Assentando a discussão na necessidade de se atentar aos papéis de cuidado,
impostos social e historicamente às mulheres, esta pesquisa atualiza as
discussões a partir do contexto da pandemia de coronavírus. A região central
do Rio de Janeiro, espaço delimitado para a pesquisa, ao mesmo tempo que é
marcado por disputas entre a classe trabalhadora e o poder público,
influenciado pelas elites dominantes, aparece, nesta pesquisa, como palco de
construção de autonomia, liberdade e cidadania pelas camelôs,
caracterizando-se também em campo político. Assim, esta pesquisa procura
investigar as práticas coletivas, em um contexto individualizante, muitas
vezes imposto pelo sistema neoliberal, percebendo exemplos de resistência
coletivas e práticas que podem ser denominadas feministas. A pesquisa
adotou como enquadramento teórico as teorias da reprodução social
desenvolvidas pelos autores feministas-marxistas da chamada Teoria da
Reprodução Social (TRS) e da intelectual negra Angela Davis, buscando
realizar uma leitura sobre quem é classe trabalhadora atual, não deixando de
fora uma investigação generificada e racializada, além de uma análise pautada
na realidade concreta enfrentada pelas sujeitas desta pesquisa, não apartando
teoria e prática. / [en] Based on the questioning of who is the current working class, this
research aims to understand and analyze informal work from the perspective
of women street vendors. For this, semi-structured interviews were carried
out with four women street vendors in the city of Rio de Janeiro, to
understand the social dynamics between them and the public space. Basing
the discussion on the need to pay attention to the roles of care, socially and
historically imposed on women, this research updates the discussions from
the context of the coronavirus pandemic. The central region of Rio de Janeiro,
the specific area of the research, concurrently marked by disputes between
working classes and government, influenced by the ruling elites, appears in
this research, as the setting of construction of autonomy, freedom and
citizenship for the women vendors, featuring the region as well as a political
field. Therefore, this research aims to investigate the collective practices, in
an individualizing context, often imposed by the neoliberal system, noticing
examples of collective resistance and practical actions that can be
denominated feminists.
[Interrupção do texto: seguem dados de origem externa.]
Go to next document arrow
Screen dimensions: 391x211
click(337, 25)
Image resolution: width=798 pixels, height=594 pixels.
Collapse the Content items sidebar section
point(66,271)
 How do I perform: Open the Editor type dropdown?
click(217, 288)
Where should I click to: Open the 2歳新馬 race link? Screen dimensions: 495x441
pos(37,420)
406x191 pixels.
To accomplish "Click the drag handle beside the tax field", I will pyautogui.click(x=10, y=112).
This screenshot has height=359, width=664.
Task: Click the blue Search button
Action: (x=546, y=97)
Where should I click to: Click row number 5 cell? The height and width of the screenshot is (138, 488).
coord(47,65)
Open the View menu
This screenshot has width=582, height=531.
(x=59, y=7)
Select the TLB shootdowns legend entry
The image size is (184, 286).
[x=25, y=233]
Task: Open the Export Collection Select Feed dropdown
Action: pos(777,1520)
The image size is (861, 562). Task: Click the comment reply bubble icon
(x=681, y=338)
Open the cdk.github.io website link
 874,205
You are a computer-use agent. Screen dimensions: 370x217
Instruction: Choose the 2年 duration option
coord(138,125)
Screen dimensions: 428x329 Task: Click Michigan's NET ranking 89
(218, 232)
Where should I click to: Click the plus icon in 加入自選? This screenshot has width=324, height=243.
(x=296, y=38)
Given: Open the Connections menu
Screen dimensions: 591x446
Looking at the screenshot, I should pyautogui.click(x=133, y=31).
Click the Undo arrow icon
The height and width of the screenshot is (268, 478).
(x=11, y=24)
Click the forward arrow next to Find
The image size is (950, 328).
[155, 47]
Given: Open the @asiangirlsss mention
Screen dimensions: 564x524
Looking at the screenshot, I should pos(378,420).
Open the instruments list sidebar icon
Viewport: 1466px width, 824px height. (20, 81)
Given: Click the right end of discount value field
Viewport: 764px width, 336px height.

This paper adopted as its theoretical framework the
theories of social reproduction developed by feminist-marxists authors known
as Social Reproduction Theory (SRT) and from the black intellectual Angela
Davis, pircing an understanding about who comprises the current working
class, not leaving out a gendered and racialized investigation, in addition to
an analysis based on the concrete reality faced by the subjects of this
research, not separating theory and practice.